══ Material provided

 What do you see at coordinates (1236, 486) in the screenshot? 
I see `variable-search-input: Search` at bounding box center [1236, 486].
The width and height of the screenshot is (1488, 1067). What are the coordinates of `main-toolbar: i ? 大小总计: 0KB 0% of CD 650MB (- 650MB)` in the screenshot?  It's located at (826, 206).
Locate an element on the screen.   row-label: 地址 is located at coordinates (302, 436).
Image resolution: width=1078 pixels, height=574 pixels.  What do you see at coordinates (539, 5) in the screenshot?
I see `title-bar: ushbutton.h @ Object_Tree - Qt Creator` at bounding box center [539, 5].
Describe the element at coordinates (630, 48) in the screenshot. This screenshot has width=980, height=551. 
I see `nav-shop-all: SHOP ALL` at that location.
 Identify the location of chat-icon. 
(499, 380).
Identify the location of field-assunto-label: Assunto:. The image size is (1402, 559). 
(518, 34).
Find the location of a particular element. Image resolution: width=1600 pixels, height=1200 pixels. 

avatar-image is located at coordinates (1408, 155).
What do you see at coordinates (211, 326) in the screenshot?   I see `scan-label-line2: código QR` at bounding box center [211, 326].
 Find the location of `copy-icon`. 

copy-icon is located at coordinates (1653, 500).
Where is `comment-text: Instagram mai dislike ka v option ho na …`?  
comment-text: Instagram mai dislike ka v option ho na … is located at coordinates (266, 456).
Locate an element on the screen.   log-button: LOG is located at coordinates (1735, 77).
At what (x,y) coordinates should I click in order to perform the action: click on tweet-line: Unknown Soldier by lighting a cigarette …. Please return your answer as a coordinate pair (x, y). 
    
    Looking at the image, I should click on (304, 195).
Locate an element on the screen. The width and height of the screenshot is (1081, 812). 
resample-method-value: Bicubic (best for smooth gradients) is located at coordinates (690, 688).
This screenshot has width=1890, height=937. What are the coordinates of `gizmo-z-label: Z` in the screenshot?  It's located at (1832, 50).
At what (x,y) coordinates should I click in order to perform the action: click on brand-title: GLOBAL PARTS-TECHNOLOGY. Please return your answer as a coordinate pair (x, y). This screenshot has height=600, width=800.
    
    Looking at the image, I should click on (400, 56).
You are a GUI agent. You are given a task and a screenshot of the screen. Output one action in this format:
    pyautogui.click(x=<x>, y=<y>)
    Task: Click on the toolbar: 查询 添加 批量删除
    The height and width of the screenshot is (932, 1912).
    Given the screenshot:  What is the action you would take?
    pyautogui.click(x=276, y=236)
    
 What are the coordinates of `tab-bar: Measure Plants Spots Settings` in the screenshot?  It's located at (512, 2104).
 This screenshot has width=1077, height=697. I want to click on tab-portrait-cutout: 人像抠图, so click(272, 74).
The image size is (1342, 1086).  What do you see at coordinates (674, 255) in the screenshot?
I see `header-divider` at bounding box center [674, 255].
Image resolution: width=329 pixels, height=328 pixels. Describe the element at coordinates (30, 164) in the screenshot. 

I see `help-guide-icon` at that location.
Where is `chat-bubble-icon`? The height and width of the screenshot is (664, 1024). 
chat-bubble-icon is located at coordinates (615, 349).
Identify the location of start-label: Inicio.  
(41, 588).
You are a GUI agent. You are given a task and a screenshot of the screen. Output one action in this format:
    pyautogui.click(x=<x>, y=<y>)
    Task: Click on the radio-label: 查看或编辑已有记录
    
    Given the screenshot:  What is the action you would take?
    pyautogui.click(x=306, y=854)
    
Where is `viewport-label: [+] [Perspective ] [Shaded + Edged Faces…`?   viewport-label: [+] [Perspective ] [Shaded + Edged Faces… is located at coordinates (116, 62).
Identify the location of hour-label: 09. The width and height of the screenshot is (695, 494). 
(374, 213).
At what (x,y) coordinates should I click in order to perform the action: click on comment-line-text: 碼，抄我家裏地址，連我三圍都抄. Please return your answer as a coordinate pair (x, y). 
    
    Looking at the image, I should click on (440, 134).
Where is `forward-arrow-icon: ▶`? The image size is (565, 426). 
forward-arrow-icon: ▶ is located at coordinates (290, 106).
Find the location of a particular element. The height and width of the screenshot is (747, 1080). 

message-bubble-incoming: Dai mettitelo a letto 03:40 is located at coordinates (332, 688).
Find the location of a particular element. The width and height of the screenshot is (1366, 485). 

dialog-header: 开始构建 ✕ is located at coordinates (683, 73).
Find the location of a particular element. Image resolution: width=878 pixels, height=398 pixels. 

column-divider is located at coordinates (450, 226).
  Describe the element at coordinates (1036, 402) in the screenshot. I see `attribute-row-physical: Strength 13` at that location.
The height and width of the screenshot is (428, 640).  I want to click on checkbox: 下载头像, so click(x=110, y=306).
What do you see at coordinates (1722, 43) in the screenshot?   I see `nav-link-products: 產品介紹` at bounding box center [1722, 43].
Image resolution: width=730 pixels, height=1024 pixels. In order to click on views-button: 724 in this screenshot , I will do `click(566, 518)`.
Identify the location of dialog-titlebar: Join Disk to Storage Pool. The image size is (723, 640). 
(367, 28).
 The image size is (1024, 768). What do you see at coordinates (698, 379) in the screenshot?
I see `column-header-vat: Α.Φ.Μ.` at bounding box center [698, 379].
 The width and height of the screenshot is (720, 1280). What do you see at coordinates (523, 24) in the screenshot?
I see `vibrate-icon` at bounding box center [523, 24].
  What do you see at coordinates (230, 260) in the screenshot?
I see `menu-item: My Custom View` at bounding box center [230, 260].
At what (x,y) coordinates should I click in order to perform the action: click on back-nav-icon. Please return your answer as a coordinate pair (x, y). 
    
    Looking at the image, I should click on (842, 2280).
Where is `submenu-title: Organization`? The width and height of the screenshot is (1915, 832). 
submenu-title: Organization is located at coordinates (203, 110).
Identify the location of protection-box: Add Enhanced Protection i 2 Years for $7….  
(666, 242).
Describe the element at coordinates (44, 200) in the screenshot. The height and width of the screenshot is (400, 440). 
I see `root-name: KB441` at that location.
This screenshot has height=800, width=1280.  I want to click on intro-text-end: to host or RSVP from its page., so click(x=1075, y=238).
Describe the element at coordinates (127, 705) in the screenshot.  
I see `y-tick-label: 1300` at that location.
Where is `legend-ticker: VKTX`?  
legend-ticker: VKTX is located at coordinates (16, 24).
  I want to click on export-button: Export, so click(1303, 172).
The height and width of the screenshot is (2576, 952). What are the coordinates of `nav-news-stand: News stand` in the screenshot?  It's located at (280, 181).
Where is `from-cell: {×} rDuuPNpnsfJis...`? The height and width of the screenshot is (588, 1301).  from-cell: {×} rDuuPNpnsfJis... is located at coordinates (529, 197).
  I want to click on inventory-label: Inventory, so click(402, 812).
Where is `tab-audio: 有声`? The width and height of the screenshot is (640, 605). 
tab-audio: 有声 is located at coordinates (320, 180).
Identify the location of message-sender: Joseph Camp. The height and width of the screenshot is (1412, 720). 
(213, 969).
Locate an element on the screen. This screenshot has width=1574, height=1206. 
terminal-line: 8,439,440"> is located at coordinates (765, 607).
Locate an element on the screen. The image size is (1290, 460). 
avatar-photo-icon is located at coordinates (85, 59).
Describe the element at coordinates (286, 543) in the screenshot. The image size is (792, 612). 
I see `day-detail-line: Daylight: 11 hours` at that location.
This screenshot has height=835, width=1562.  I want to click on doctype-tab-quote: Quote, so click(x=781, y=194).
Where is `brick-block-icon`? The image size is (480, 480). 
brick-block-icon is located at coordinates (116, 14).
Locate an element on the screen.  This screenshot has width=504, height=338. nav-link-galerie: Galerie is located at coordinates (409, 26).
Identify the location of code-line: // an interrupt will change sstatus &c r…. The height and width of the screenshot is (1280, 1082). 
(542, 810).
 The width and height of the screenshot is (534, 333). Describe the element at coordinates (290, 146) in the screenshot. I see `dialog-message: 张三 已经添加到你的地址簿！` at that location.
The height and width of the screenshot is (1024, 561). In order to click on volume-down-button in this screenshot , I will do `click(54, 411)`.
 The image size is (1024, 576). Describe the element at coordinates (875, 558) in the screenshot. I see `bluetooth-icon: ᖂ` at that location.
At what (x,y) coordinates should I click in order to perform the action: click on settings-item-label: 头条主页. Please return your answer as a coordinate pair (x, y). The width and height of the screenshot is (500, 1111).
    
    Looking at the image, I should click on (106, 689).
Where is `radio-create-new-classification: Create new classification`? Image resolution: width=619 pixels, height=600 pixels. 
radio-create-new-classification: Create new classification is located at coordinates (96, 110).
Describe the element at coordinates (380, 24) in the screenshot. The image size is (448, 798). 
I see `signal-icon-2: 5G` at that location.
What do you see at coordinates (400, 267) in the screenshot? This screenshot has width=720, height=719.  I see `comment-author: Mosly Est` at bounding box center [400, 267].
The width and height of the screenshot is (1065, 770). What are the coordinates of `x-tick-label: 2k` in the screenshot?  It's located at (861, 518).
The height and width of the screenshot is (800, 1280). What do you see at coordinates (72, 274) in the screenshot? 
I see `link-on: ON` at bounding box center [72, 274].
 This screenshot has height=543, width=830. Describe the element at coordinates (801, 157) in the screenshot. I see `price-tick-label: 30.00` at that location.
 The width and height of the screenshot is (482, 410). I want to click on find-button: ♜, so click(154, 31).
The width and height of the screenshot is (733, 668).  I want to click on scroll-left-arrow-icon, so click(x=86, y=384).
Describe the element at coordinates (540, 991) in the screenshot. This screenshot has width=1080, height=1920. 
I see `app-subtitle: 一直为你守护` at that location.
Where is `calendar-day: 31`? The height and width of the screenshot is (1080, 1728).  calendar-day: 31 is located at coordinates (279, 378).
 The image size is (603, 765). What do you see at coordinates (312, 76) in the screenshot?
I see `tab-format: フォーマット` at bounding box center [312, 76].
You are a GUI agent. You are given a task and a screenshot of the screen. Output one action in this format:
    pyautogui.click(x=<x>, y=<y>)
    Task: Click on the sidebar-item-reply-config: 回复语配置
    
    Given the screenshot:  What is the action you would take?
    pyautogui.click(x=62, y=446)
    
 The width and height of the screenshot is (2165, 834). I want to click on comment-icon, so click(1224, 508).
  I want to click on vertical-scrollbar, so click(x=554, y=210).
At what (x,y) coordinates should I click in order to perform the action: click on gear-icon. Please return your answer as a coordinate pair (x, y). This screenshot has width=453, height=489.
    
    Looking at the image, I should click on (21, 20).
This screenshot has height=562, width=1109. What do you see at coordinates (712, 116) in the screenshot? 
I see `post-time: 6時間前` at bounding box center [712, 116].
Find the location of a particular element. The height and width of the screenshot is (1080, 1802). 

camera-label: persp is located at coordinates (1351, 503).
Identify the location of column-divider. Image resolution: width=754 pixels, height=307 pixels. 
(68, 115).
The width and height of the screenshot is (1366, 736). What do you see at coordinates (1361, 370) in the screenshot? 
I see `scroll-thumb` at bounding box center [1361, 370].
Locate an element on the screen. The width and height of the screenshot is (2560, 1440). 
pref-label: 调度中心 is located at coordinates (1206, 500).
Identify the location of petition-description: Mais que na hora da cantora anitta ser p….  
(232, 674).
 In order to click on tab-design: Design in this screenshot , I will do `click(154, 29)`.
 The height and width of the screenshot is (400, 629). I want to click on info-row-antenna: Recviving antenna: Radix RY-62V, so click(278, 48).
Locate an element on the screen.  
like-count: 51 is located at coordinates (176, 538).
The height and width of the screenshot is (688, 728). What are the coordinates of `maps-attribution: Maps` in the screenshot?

════

● Activity
Transcribe the records from the line containing "The width and height of the screenshot is (1366, 736)." up to and including the line containing "(232, 674).", reproducing each line exactly.

● Solution
The width and height of the screenshot is (1366, 736). What do you see at coordinates (1361, 370) in the screenshot? 
I see `scroll-thumb` at bounding box center [1361, 370].
Locate an element on the screen. The width and height of the screenshot is (2560, 1440). 
pref-label: 调度中心 is located at coordinates (1206, 500).
Identify the location of petition-description: Mais que na hora da cantora anitta ser p….  
(232, 674).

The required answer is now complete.